21 de septiembre – XXV Domingo del Tiempo Ordinario
La parábola del administrador infiel puede suscitar cierta perplejidad debido al elogio del patrón a la astucia de ese mal siervo, así como por la recomendación de Jesús de que usemos el dinero injusto para hacer amigos que nos reciban en las moradas eternas (cf. Lc 16, 1-9). ¿Cómo entender tales apologías?
San Agustín aclara que el mencionado dueño no alaba el fraude en sí mismo, sino la previsión de su subordinado respecto al futuro. Pues bien, «él se preocupó por la vida que tiene un fin, y ¿no te preocupas tú por la eterna?».1 Los hijos de la luz deben cultivar, por tanto, una «determinada determinación»2 en su búsqueda de la patria celestial.
Siguiendo la perspectiva agustiniana, el «dinero injusto» —en latín, mamona iniquitatis— denota las falsas riquezas en contraposición a las auténticas, los tesoros del Cielo que ni la polilla ni la herrumbre pueden destruir (cf. Mt 6, 19-20). Así, el Señor denuncia la visión materialista, preocupada exclusivamente por las posesiones terrenales, al tiempo que consiente que éstas puedan utilizarse para un bien mayor, como, por ejemplo, la evangelización y la consiguiente salvación de las almas.

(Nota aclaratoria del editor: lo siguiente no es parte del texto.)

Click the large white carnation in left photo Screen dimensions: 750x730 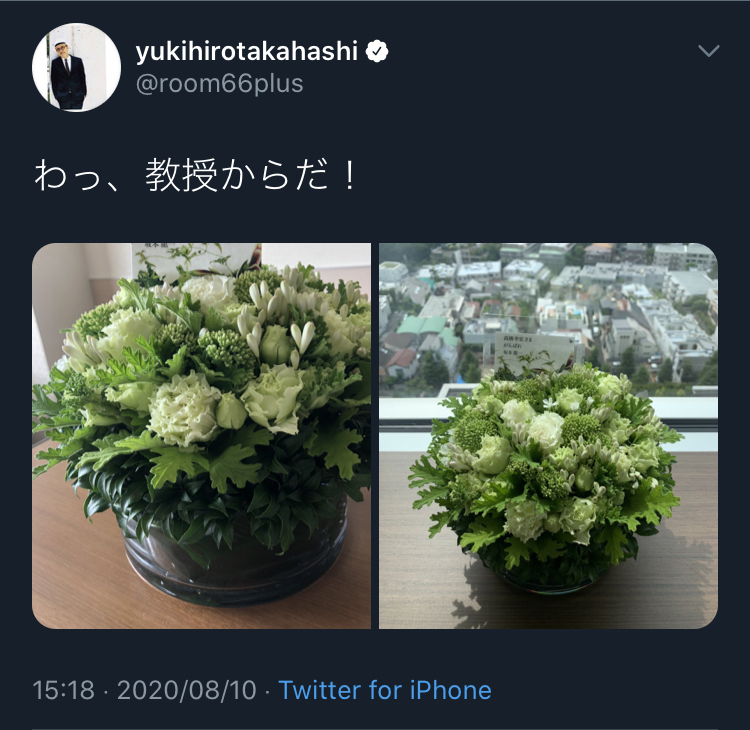pos(184,409)
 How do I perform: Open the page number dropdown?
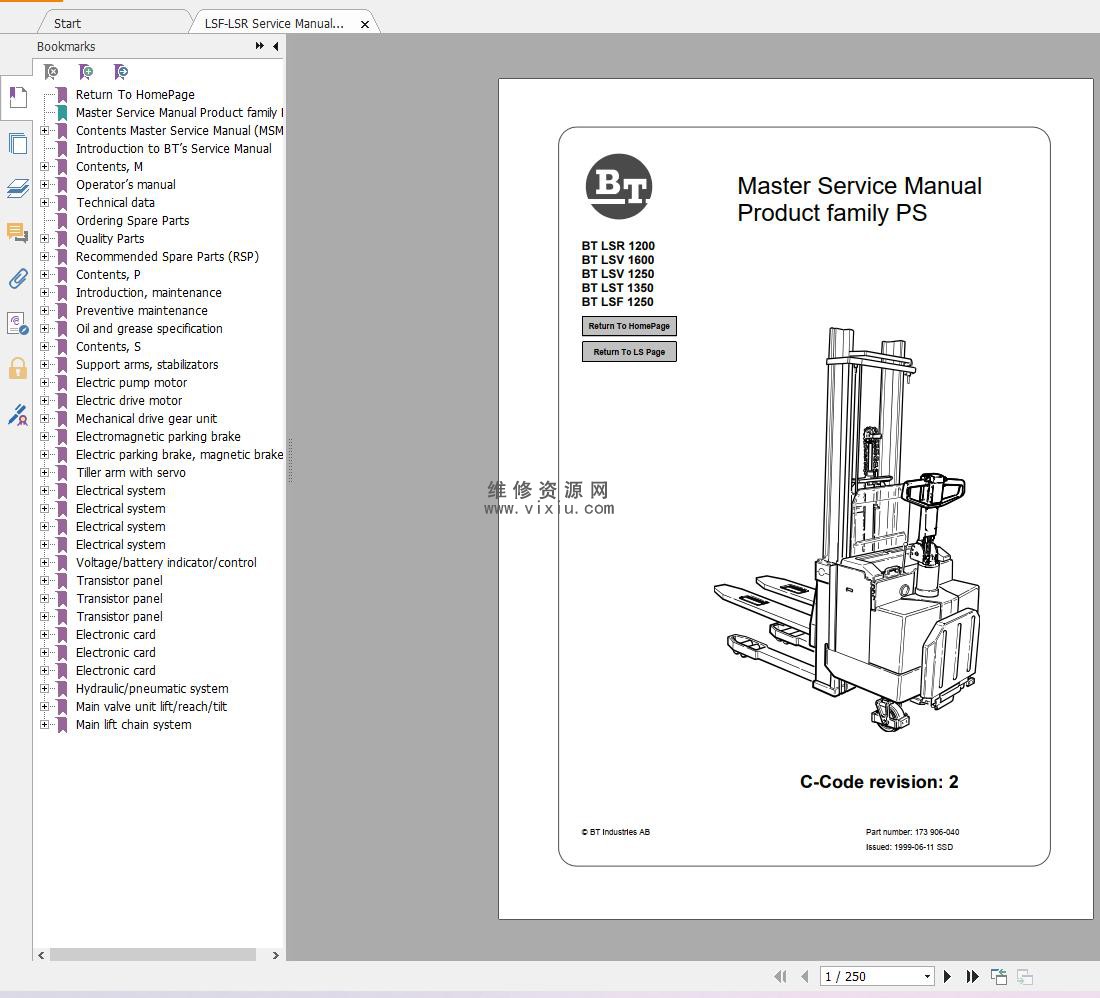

Ciertamente, la Divina Providencia «quiere que todos los hombres se salven y lleguen al conocimiento de la verdad» (1 Tim 2, 4). Jesús llamó tanto a Zaqueo, que era rico y tuvo que abandonar la mitad de sus riquezas para llegar al Cielo, como a Pedro, que sólo tenía una barquita y una red. El Redentor no hace acepción de personas, «ha venido a buscar y a salvar lo que estaba perdido» (Lc 19, 10) y extirpar el pecado del mundo (cf. Jn 1, 29). Sin embargo, esto no significa que todos efectivamente se salvarán, sino que expresa que la salvación ocurre únicamente por su poder. Es como un médico que quiere rescatar a la totalidad de sus pacientes, pero depende de que cada cual tome la medicina prescrita y así curarse.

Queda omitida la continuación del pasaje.